Subito una Riforma per la gestione ed il rilancio dei beni e del patrimonio storico e della conoscenze. Il riordino della scuola, tra l’altro anche in modo contorto per cui gli effetti nefasti stanno già emergendo, non può essere inglobante di un settore strategico come la Cultura. Che ha bisogno di nuove risorse e strumenti per essere incentivata e promossa. Soprattutto nel Meridione, culla della civiltà occidentale, dove gli investimenti negli ultimi dieci anni sono calati in modo verticale. I siti archeologici sono abbandonati a loro stessi, non si aprono più biblioteche o musei se non per iniziativa dei privati e, anche in questo ambito, è stato creato un gap profondo con le realtà del centro-nord Italia. L’ultimo rapporto Svimez parla chiaro: dal 2000 al 2013 al Sud (Calabria e Puglia in particolare) si è passati da 13,6 Euro a 3,4 Euro di investimento procapite annuo per la Cultura.
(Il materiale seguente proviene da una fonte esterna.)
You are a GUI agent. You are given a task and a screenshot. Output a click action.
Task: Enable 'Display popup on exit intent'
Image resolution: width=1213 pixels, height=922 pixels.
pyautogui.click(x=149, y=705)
Il direttivo nazionale de Il Coraggio di Cambiare l’Italia avanza una proposta al capo del Dicastero dei Beni e delle attività culturali e del turismo, Dario Franceschini, affinché il Governo Renzi vari una nuova Riforma, equa ed organica, del settore Cultura.
L’Italia – riferisce il presidente nazionale del movimento, On. Giuseppe Graziano – custodisce circa il 60% del patrimonio culturale mondiale. Basterebbe questo per capire che il Governo non può minimizzare la gestione di questo settore inserendola in quella di altri ambiti che hanno necessità di particolari attenzioni, come la Scuola e l’Università, sia in termini di risorse che di nuove idee. Abbiamo eccellenze universali ed uniche la cui fruizione, da parte di un’utenza globale, è possibile esclusivamente se si ha la capacità di redigere idee nuove. Al contrario di quanto sostiene il Ministro Franceschini – aggiunge l’esponente del CCI – per rilanciare il settore della Cultura non è vero che basta rimodulare le competenze interne alla gestione, come l’equiparazione dei titoli di studio rilasciati dagli istituti dei beni e delle attività culturali al diploma di laurea. È assolutamente riduttivo. Perché, ammesso che ci siano ottimi amministratori del patrimonio artistico-culturale ed eccellenti educatori, mancando risorse, strumenti di conoscenza e investimenti per nuove tecnologie di promozione, ci troveremmo difronte ad un vero e proprio buco nell’acqua.
La risposta a tutto questo? Sicuramente il coraggio, da parte di un Governo lungimirante, di saper coinvolgere investitori privati nella gestione e nel marketing dei beni culturali. Soprattutto per quelli presenti nel Sud Italia, che continuano a sopravvivere a forza di inerzia. C’è un pericolo al Meridione – precisa Graziano – ed è quello di perdere un patrimonio di bellezze ed unicità che potrebbe davvero rappresentare il volando per il rilancio economico per i territori del Sud. Perderlo perché nessuno, Istituzioni in primis, ha il coraggio e forse nemmeno la voglia di investire. Il rapporto Svimez, ancora una volta, traccia la “linea gotica” dello sviluppo con la quale il Governo centrale continua a frenare gli investimenti per il Mezzogiorno: circa il 75% di risorse in meno negli ultimi 10 anni per la Cultura. Se a questo, poi, si aggiunge l’incapacità delle amministrazioni regionali e locali di adottare strategie di riqualificazione e rilancio dei beni culturali, il quadro clinico – conclude Graziano – del nostro patrimonio della memoria è più che drammatico.